◆ **Stated task A**: Check each statement against the journal policies text, and for each one answer yes or no, quoting the deciding words from the text: (i) the journal uses a closed peer review; (ii) each submission may go through three review rounds; (iii) proofreading of accepted papers should be limited to correcting typographic errors.
◆ **Stated task B**: Extract every line of the records that contains the word "panel".

◆ **Document**:
--- Start ---

Journal Policies


Peer Review Process

The journal observed practice is a closed peer review. All submissions to the journal are initially assessed by the Editor-in-Chief, who decides (relying optionally on the journal editors’ additional opinions) whether they should be sent for peer review. The final decision on the submitted paper’s publication is taken by the Editor-in-Chief, based on at least two independent reviewers’ opinions and recommendation of the Associate Editor.

Submitted manuscript (after initial acceptance) will be converted to a PDF file (available on the Review page of the submission) for review purpose.

Two review rounds are allowed for each submission. Authors are entitled to one revision of the paper after the first review round; exceptionally, the minor revision is acceptable after the second review round. They should address the critical remarks of the reviewers and editors and refer to these remarks in a separate letter to the editor submitted together with the revised files. Submissions accepted for publication will be made available (as copyedited and typeset preview version of the final paper) for proofreading, which should be limited to the correction of typographic errors.

--- End ---

◆ **The input**:
--- Start ---

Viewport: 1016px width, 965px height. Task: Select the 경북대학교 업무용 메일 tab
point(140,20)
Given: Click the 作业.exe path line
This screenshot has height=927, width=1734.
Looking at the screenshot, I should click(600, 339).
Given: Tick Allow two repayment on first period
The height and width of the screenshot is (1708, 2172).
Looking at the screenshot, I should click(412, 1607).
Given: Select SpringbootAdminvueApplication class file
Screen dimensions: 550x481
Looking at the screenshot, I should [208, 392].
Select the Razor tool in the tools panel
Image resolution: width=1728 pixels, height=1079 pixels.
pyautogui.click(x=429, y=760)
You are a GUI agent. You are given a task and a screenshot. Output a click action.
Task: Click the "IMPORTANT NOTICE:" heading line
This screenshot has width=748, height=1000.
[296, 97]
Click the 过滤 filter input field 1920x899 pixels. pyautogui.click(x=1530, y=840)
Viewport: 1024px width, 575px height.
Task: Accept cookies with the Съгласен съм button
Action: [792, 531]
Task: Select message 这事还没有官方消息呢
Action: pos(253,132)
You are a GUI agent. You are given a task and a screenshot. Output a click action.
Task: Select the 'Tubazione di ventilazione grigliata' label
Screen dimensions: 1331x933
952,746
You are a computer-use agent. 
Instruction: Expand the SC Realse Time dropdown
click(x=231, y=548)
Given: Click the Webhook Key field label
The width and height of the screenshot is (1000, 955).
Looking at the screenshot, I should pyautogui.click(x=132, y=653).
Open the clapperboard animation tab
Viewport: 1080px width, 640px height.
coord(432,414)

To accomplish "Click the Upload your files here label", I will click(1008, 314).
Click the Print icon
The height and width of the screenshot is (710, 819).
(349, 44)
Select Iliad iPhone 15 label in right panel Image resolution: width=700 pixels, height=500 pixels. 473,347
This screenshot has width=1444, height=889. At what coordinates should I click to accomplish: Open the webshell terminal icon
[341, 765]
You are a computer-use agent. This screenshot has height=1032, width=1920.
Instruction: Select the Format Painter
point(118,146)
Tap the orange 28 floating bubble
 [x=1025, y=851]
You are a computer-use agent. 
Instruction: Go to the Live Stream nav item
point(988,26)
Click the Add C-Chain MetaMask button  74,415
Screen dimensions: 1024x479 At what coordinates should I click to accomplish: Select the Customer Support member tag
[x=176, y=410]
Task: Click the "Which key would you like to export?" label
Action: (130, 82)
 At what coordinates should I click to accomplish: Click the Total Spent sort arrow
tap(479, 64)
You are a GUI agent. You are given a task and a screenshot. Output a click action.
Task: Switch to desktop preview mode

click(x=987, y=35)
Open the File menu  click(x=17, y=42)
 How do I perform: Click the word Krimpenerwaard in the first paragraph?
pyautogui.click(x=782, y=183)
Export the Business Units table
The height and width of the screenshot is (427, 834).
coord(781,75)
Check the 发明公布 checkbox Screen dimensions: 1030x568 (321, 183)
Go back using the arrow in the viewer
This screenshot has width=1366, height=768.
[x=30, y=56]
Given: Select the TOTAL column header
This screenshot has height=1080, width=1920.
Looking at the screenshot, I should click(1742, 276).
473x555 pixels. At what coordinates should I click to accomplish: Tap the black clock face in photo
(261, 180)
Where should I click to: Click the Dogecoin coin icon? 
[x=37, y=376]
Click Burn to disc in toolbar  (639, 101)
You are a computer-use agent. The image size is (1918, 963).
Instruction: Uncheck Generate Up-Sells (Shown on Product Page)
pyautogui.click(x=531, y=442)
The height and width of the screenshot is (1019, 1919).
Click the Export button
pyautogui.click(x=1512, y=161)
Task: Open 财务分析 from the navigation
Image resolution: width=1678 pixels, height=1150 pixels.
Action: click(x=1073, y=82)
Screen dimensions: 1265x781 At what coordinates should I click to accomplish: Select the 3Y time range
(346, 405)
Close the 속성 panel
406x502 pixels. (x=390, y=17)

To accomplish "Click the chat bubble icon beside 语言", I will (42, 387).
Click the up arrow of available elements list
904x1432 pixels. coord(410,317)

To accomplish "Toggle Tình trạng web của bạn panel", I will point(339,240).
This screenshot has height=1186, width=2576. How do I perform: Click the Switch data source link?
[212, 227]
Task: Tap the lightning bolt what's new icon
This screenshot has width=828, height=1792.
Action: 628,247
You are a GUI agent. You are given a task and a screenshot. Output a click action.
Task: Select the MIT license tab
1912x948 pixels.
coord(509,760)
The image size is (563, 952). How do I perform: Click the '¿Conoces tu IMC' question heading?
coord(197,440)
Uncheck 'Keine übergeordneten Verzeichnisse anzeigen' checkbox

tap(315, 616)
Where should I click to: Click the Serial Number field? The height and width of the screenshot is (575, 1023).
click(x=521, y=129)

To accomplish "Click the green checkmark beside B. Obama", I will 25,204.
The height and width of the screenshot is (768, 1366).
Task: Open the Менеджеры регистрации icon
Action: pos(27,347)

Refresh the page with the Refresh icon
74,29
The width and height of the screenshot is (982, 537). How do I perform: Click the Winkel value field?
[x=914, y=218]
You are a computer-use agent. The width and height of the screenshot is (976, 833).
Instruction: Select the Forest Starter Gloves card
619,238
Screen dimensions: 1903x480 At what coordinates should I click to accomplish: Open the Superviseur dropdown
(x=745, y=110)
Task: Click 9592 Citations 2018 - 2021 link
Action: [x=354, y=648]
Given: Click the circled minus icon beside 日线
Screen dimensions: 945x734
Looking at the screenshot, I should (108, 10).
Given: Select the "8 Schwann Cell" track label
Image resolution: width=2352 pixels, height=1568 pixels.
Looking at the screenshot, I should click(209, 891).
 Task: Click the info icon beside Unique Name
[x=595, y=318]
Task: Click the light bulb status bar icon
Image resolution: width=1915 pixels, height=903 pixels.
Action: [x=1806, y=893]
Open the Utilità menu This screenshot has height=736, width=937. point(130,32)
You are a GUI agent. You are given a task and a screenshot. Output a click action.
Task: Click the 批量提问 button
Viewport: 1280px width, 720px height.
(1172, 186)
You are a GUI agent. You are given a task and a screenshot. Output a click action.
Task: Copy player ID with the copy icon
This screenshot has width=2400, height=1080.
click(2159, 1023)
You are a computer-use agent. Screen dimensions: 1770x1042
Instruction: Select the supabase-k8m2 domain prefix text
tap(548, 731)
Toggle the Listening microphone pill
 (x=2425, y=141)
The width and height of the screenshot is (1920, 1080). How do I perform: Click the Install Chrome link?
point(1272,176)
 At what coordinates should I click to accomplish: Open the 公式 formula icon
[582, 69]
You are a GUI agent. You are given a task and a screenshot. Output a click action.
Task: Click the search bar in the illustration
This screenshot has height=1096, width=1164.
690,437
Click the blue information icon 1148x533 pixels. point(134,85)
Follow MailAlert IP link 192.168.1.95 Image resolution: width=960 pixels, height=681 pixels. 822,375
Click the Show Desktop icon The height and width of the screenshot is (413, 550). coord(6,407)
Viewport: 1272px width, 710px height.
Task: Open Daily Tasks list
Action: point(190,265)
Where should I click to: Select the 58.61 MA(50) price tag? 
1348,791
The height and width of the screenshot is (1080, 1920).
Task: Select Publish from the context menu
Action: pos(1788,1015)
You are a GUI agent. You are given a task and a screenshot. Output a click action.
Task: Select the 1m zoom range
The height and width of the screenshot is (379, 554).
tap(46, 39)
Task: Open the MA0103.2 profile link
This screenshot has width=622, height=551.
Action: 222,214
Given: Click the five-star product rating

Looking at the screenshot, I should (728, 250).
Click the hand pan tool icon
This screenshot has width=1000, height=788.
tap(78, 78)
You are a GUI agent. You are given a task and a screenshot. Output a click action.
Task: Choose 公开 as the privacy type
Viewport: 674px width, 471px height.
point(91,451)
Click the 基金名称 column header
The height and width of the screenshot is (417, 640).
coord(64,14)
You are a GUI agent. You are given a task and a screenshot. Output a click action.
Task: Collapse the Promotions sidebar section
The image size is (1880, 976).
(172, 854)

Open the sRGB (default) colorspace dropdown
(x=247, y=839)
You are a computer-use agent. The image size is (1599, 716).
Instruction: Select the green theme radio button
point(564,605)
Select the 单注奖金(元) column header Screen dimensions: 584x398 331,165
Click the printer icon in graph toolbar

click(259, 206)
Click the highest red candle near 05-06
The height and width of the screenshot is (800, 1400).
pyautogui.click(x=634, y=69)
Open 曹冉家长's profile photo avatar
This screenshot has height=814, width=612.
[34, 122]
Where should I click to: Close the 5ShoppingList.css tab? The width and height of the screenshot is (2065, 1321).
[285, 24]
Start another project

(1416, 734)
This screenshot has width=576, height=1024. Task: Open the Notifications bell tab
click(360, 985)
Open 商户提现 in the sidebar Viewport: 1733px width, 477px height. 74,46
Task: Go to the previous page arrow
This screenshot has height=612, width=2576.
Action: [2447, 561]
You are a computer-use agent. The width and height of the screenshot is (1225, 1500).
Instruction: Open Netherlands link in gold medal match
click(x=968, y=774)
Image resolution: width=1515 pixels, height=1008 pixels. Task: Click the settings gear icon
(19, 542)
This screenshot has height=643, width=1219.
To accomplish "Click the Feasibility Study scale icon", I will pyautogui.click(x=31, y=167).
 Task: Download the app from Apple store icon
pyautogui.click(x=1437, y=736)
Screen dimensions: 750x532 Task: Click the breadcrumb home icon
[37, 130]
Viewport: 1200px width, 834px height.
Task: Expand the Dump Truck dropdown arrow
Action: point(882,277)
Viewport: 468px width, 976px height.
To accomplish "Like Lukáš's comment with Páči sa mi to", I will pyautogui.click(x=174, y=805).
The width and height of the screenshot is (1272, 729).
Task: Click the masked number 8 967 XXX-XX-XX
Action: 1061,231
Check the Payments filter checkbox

--- End ---

◆ **Full response A**:
(i) Yes: "The journal observed practice is a closed peer review."
(ii) No: "Two review rounds are allowed for each submission."
(iii) Yes: "proofreading, which should be limited to the correction of typographic errors"

◆ **Full response B**:
Select the Razor tool in the tools panel
Select Iliad iPhone 15 label in right panel Image resolution: width=700 pixels, height=500 pixels. 473,347
Close the 속성 panel
To accomplish "Toggle Tình trạng web của bạn panel", I will point(339,240).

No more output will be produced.